WILMINGTON — As cities and town across the nation combat the growing epidemic of opioid addiction, local law enforcement increasingly finds there is no way to “arrest our way out of it.”
That’s a phrase you’ll hear from District Attorney Ben David, Wilmington Deputy Police Chief Mitch Cunningham and other law enforcement leaders in the Cape Fear Region (more about that increasingly common sentiment here).
The problem remains, though, that officers in the street have little or no discretion over whether to arrest someone addicted to opioids if they are found with illegal drugs in possession. What follows an arrest is a lengthy, expensive and what some officials say is an often fruitless legal process; one that taxes the already-strained resources of local law enforcement and fails to do anything about a suspect’s addiction.
In Wilmington, officers frequently complain about both arresting and medically resuscitating the same people repeatedly (read more about ‘Narcan fatigue’ here). The city eventually turned to other areas hit hard by the opioid epidemic for fresh ideas about how to tackle the crisis.
Following Fayetteville’s LEAD
Jarryd Rauhoff, a police specialist (equivalent to a police corporal) with the Fayetteville Police Department, works with Fayetteville’s Law Enforcement Assisted Diversion (LEAD) program. Founded in Seattle in 2011, LEAD allows people struggling with drug addiction to be “diverted” from prosecution and into long-term mental health care programs.
“Before LEAD, there was no officer discretion when it came to felony charges; even if it’s a traffic stop and we saw it, any amount, we had to prosecute,” Rauhoff said. “The cost is really detrimental. There’s manpower use – an officer is going to take two hours at the correctional facility, they have to fill out a felony folder. And then there is the district attorney’s time, there is a grand jury, a prosecutor.”
(Watch a Seattle police officer, a health-care case-worker and a man dealing with addiction talk about the LEAD program.)
The most frustrating part for Rauhoff and other officers was the suspects were often suffering from debilitating addictions. For Rauhoff, that was both a personal and a professional issue.
“I understand things a little differently, and maybe a little better than some people,” Rauhoff said. “My mother, unfortunately, was a heroin addict. So, I grew up in a household seeing that. I get it, it’s a medical issue more than a law enforcement issue. What we were doing, as law enforcement, it wasn’t working – it wasn’t working for us or for people dealing with addiction. And when what you’re doing doesn’t work, you have to – at a certain point – try something new.”
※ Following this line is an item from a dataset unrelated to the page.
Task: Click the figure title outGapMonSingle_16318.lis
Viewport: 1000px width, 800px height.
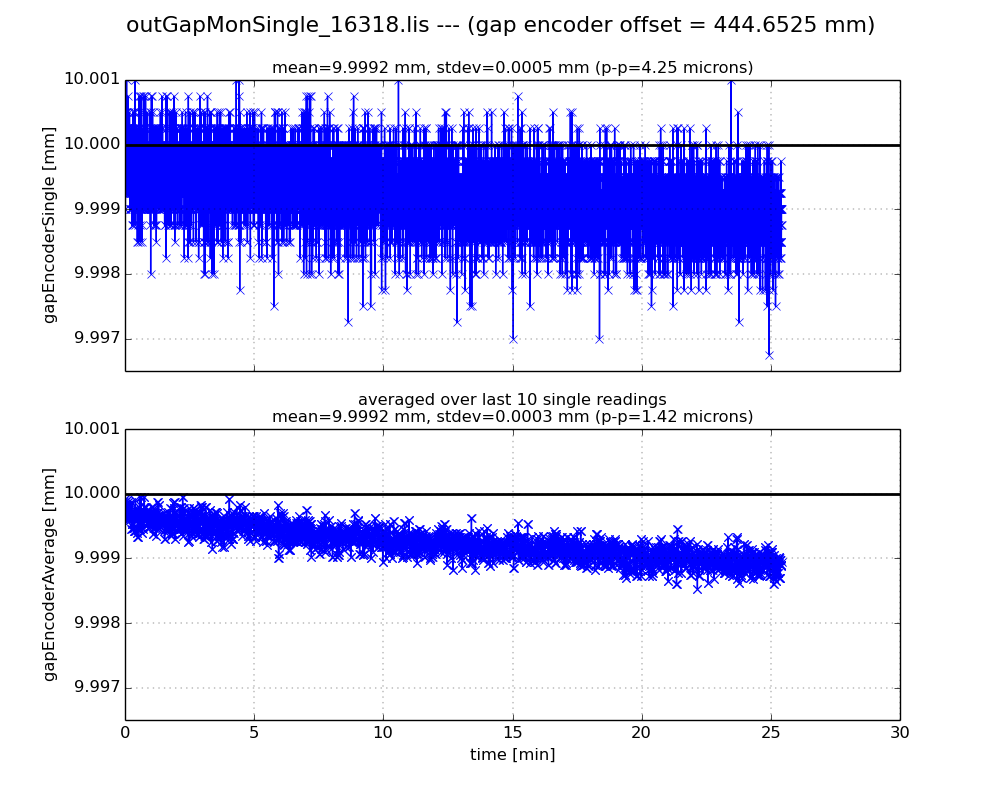Action: [x=500, y=26]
That “something new” was the LEAD program, which allows officers to take someone struggling with addiction, not to jail or to court, but to get help. The system puts prosecution on hold in favor of a task-force approach; each case is reviewed every couple of weeks by the district attorney’s office, the arresting officer and health care professionals.
For people who drop out of the program – refusing to check in and go to meetings – the police have the option to prosecute, but – according to Rauhoff, that hasn’t happened in Fayetteville.
“We started in October of 2016, and we now have 14 people in the program,” Rauhoff said. “We haven’t had to revert to prosecution for anyone, thankfully.”
The program isn’t a quick fix. For those who avoid prosecution by going into the LEAD program, it is for the long haul.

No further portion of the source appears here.